» TEXT SEGMENT:
--
No, it should not be the case that Data Engineers have to worry about the business logic behind the data they ingest. The actual business logic should only happen after data publication in datapool and should rather be done by the stakeholders (data scientists, data analysts and analytics engineers) themselves. I explain.
Data Engineers are technical experts
The two main reasons of why Data Engineers should not be interested in deep-diving into the business logic are easy to understand:
- The stakeholders are the only ones to truly know what they need from the data and how to codify their needs in a query;
- An increasingly technically complex world requires the formation of expert groups. As processes become increasingly complex, it is no longer possible for the handyman to carry all the tools and to know all about their sort of fashion.
Instead, Data Engineers are more equipped to handle the technical logic:
- Identify and ensure uniqueness of the data (key-based de-duplication)
- Type-casting (making sure that the values of an integer column are not of type string)
- Schema validation
- Normalisation (e.g. unnesting repeated fields)
More: What is a Data Engineer.
Technical logic vs. Business Logic
Should you ask, below are examples of technical and business logic requests one might encounter in the shoes of the Data Engineer.
Technical Logic
- Ingest new source data (e.g. external databases, sftp servers, feeds and snapshots) into the Data Warehouse
- Turn the raw ingested data into structured data (e.g. from json to SQL tables)
- Define identity and access roles or create the Cloud infrastructure (projects, datasets, views and tables)
--
» STORED RECORDS:

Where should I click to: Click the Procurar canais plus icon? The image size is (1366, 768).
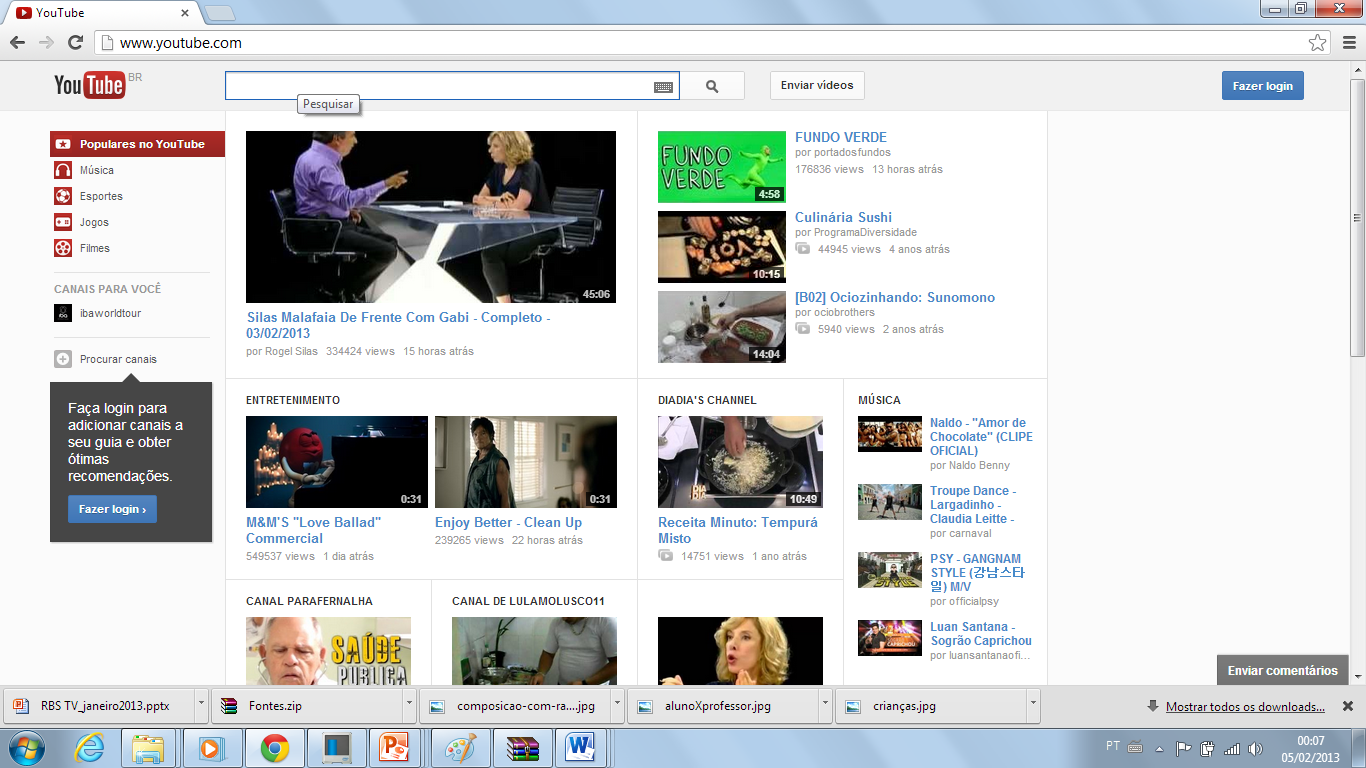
--
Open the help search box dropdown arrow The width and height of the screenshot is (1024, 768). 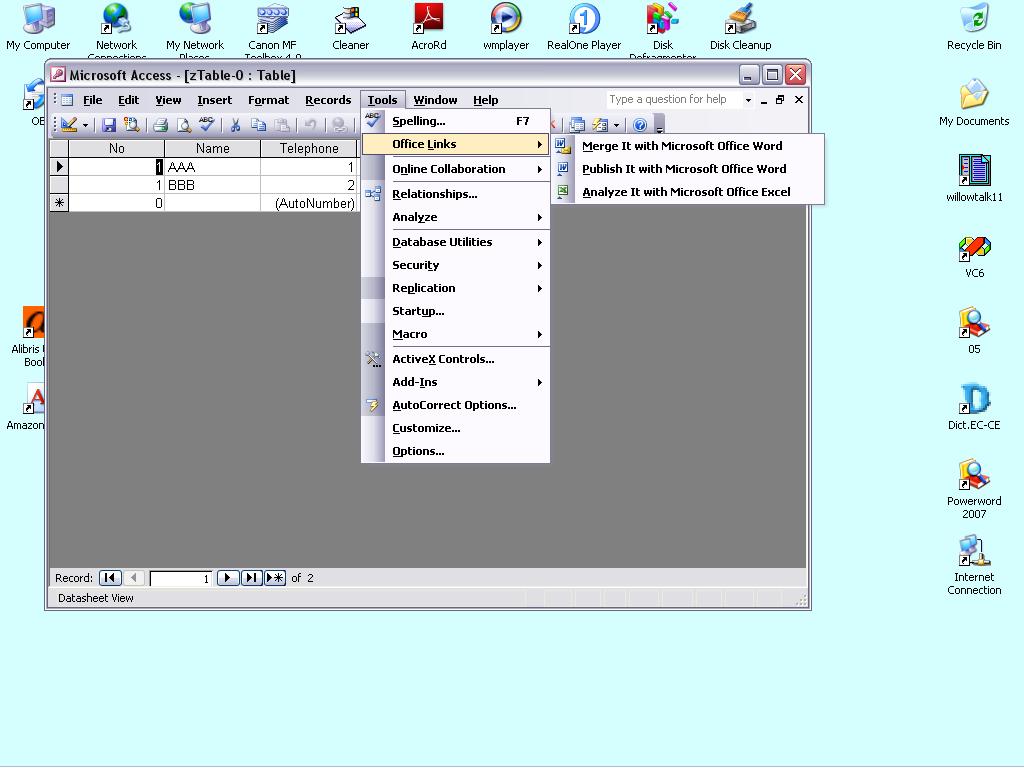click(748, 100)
--
» THE EXERCISE: Copy out the full text above about data engineers and business logic, word for word.

» RESULT FOR THIS EXERCISE:
No, it should not be the case that Data Engineers have to worry about the business logic behind the data they ingest. The actual business logic should only happen after data publication in datapool and should rather be done by the stakeholders (data scientists, data analysts and analytics engineers) themselves. I explain.
Data Engineers are technical experts
The two main reasons of why Data Engineers should not be interested in deep-diving into the business logic are easy to understand:
- The stakeholders are the only ones to truly know what they need from the data and how to codify their needs in a query;
- An increasingly technically complex world requires the formation of expert groups. As processes become increasingly complex, it is no longer possible for the handyman to carry all the tools and to know all about their sort of fashion.
Instead, Data Engineers are more equipped to handle the technical logic:
- Identify and ensure uniqueness of the data (key-based de-duplication)
- Type-casting (making sure that the values of an integer column are not of type string)
- Schema validation
- Normalisation (e.g. unnesting repeated fields)
More: What is a Data Engineer.
Technical logic vs. Business Logic
Should you ask, below are examples of technical and business logic requests one might encounter in the shoes of the Data Engineer.
Technical Logic
- Ingest new source data (e.g. external databases, sftp servers, feeds and snapshots) into the Data Warehouse
- Turn the raw ingested data into structured data (e.g. from json to SQL tables)
- Define identity and access roles or create the Cloud infrastructure (projects, datasets, views and tables)